Students share their operatic and language journeys in this short video, which also showcases excerpts from Die Fledermaus by Johann Strauss with program participant and mezzo soprano Megan Steigerwald taking on the "trouser" role of Count Orlofsky.

For an aspiring opera singer, Germany is a land of opportunity. The country has some 80 active opera houses—more per capita than any other nation—which is why many American singers choose to launch their careers there. But there is a complication: Germans expect singers to be able to sing in German. That’s why Middlebury’s German School launched its German for Singers summer program.

The German for Singers program integrates the study of German language, literature, and culture with the study and performance of German vocal music. Like all students in the German School, participants in this program are required to speak German at all times during the seven-week summer session. This enables them to attain a high degree of language proficiency in a relatively short period of time, while also learning the skills required to become professional artists.

Bettina Mathias, director of the German School, and Stefan Rütter, musical director of the German for Singers program, work on a student performance.
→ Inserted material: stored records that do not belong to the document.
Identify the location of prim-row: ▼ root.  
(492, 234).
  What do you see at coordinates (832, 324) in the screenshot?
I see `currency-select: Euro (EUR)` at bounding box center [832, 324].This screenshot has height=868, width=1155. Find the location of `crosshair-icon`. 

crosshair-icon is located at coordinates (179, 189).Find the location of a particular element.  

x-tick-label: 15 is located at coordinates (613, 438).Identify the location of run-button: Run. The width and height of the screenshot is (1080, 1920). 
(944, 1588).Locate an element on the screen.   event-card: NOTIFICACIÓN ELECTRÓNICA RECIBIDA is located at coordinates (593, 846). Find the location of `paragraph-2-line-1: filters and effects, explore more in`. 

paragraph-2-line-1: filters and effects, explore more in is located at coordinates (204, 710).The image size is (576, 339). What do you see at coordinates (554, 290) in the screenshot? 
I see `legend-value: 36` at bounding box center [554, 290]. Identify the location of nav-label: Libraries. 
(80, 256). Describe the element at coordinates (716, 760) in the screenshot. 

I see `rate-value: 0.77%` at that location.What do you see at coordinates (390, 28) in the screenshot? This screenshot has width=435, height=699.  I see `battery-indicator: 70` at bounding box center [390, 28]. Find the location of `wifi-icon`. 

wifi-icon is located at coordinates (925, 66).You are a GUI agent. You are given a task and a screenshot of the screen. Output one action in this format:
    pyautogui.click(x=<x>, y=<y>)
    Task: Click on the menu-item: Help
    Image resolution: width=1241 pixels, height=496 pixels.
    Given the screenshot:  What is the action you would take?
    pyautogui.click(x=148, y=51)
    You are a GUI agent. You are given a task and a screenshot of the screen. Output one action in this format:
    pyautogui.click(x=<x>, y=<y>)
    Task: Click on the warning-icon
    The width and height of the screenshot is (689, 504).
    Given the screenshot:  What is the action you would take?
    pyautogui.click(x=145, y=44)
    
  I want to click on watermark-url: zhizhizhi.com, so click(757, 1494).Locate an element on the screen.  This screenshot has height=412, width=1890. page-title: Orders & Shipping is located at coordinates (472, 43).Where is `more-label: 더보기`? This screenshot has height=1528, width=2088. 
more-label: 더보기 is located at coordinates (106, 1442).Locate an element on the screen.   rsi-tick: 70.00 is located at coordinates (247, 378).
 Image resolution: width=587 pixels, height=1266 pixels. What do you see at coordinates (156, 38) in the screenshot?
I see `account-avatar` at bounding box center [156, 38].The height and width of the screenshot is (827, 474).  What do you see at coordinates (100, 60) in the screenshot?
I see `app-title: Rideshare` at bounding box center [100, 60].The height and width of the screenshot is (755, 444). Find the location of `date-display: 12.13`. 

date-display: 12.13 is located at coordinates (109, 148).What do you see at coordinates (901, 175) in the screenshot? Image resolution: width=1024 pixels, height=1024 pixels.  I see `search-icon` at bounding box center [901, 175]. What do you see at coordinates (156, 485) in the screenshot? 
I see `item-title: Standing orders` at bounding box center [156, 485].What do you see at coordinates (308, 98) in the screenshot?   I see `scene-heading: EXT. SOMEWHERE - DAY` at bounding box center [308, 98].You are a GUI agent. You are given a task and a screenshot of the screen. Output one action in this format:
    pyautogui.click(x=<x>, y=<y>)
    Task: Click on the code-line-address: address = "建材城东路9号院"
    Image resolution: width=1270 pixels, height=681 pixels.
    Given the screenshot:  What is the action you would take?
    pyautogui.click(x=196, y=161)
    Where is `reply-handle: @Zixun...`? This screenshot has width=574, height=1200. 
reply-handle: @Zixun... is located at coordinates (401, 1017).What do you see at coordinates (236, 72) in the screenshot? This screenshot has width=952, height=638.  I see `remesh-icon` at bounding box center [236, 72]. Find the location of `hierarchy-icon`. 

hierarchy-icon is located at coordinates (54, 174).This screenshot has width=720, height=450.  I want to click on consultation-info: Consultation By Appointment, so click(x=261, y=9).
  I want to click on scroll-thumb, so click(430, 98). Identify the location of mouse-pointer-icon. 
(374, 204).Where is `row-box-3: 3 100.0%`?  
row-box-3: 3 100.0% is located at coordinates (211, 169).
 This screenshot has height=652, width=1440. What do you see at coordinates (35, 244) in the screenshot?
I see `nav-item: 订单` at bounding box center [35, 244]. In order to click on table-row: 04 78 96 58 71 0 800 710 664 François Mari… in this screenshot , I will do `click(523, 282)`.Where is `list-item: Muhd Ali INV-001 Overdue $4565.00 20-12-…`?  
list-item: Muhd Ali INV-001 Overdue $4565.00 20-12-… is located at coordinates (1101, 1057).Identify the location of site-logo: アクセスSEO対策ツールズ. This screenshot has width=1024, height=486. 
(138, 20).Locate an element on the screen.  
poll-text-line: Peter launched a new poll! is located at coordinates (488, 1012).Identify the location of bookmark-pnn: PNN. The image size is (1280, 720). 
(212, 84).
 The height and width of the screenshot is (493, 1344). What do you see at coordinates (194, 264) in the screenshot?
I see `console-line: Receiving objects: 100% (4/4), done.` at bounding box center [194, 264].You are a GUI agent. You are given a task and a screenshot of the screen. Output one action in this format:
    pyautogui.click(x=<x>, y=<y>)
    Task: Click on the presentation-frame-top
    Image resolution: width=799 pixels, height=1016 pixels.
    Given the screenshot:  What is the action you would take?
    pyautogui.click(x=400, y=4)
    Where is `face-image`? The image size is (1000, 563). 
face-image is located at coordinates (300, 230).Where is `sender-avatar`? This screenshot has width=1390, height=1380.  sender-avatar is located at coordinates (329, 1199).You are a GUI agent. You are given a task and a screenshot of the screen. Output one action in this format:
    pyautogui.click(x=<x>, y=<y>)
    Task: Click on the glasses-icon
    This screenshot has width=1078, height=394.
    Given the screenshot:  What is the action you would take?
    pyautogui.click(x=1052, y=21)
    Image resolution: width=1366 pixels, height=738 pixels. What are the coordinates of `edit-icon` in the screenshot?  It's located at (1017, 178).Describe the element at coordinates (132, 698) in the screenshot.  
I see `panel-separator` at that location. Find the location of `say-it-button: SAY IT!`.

Most of the students who enroll in the program are opera singers. Many plan to move to Germany, find agents, and sing there professionally. But they usually arrive at Middlebury without much German-language proficiency or insight into the vocal repertoire of German-speaking cultures.

Bettina Matthias, professor of German and chair of Middlebury’s Department of German, is the director of the summer program and has been part of its faculty since 2000. She is also a pianist, and her background in music makes the German for Singers program special to her. She says it is important for the students to be able to convey the sense and feeling of the words they are singing, not just the literal meaning. She adds that German is so different from English that it’s difficult for American singers to get the phonetics and phrasing just right.

It is important for the students to be able to convey the sense and feeling of the words they are singing, not just the literal meaning.

The students have three to four hours of classroom study each day, and then go across campus to work for another two to three hours with singing coaches and music instructors at the Mahaney Center for the Arts. In addition, they spend hours in rehearsals for public performances.

At the end of the second week of the program this year, the 13 students, aged 20 to 34, presented an evening of German art songs and arias in a voice recital at the Center for the Arts. At the end of the sixth week, they performed an abbreviated version of Mozart’s Figaros Hochzeit at Middlebury’s Town Hall Theater. The opera was directed by Matthias, assisted by Stephan Boving of Komische Oper Berlin and music director Stefan Rütter, from Cologne’s music university. The two performances were very well received, and the participation of set designer Andreas Ehlers elevated the professionalism of the production to a new level.